DIRECTIVE
In the records, change "swirl icon" to "spinner icon" in the lines from the one containing "The width and" through the one containing "click(1131, 851)", both included, and write out only those lines with everything else kept the same. Leave out the pictures.

EXTRACTED RECORDS
= = = = = = =
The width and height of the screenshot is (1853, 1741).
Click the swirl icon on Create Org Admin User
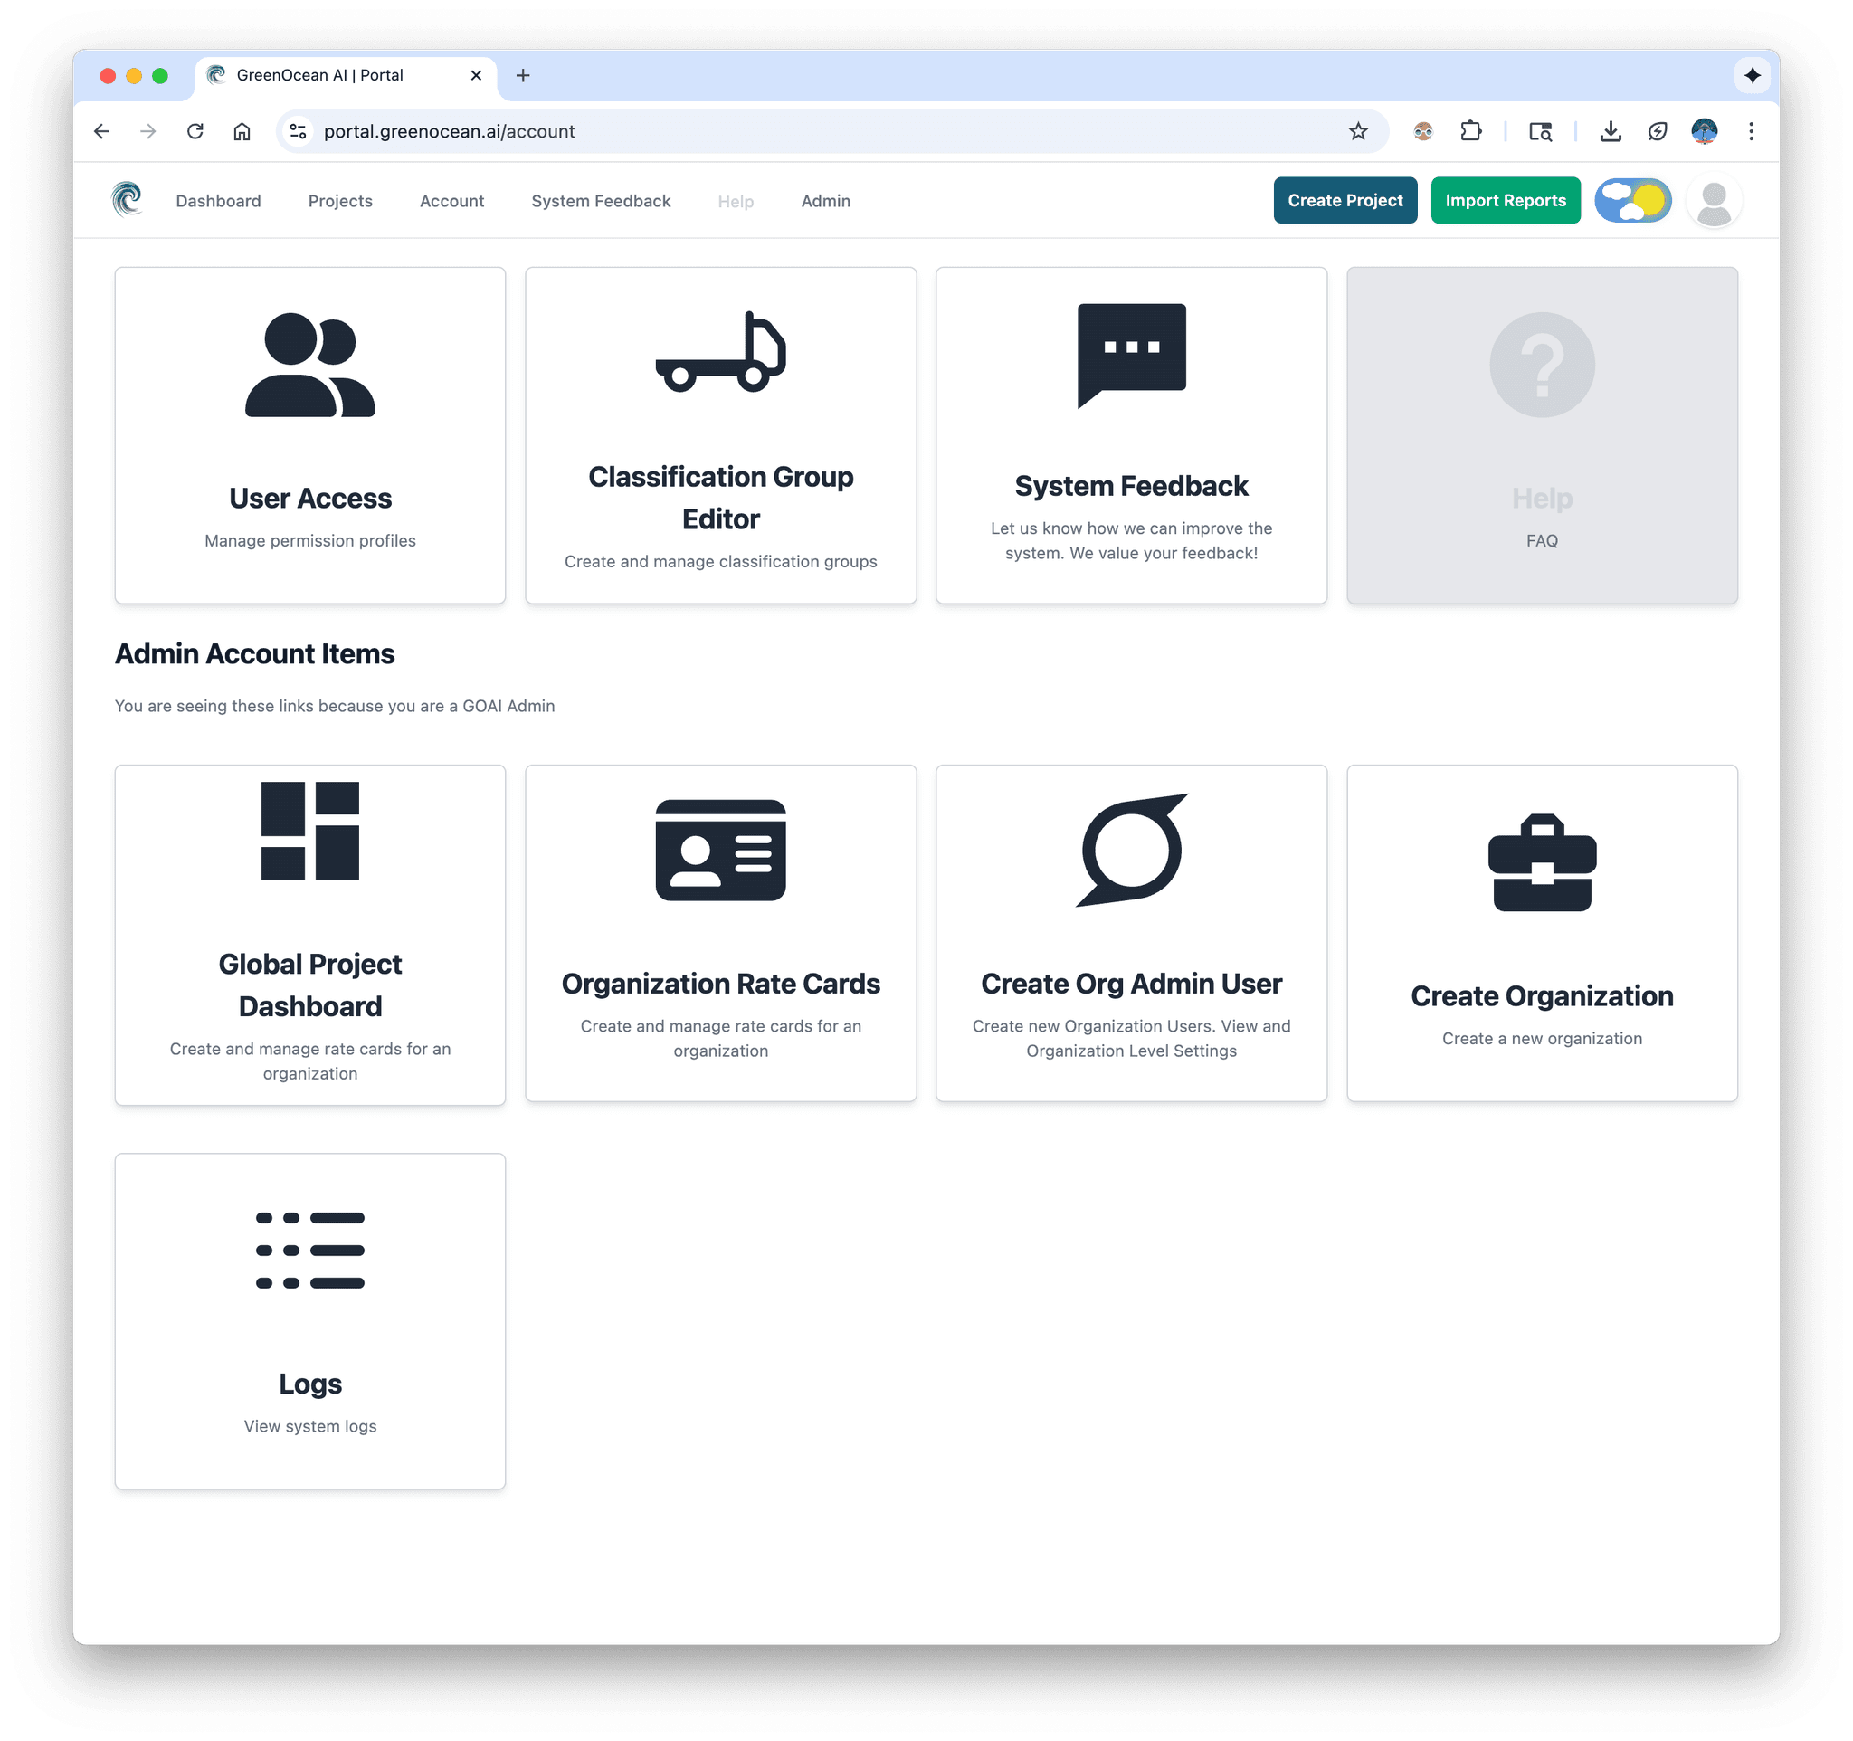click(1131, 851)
= = = = = = =
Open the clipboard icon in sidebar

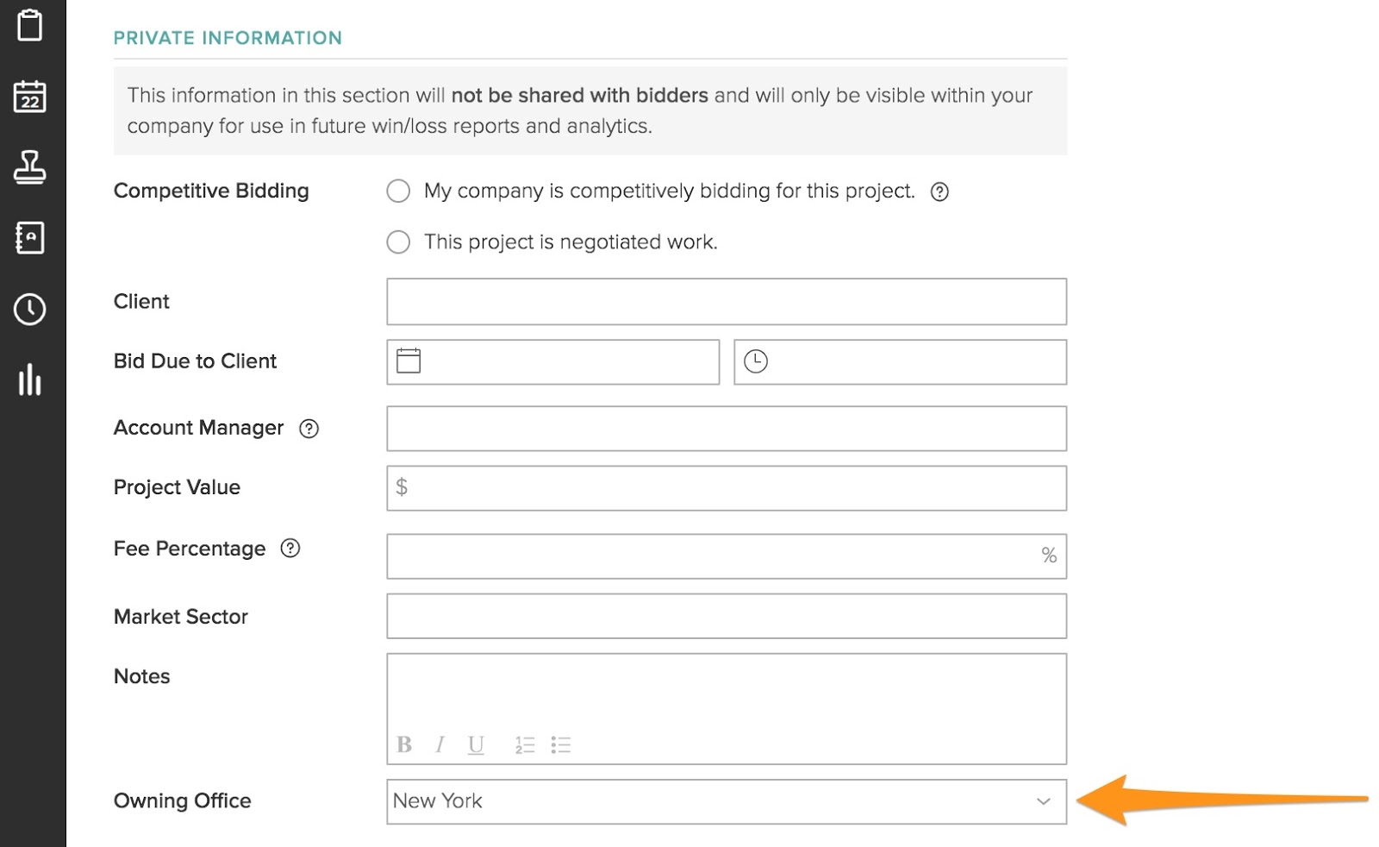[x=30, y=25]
= = = = = = =
WRITTEN RESPONSE
The width and height of the screenshot is (1853, 1741).
Click the spinner icon on Create Org Admin User
click(1131, 851)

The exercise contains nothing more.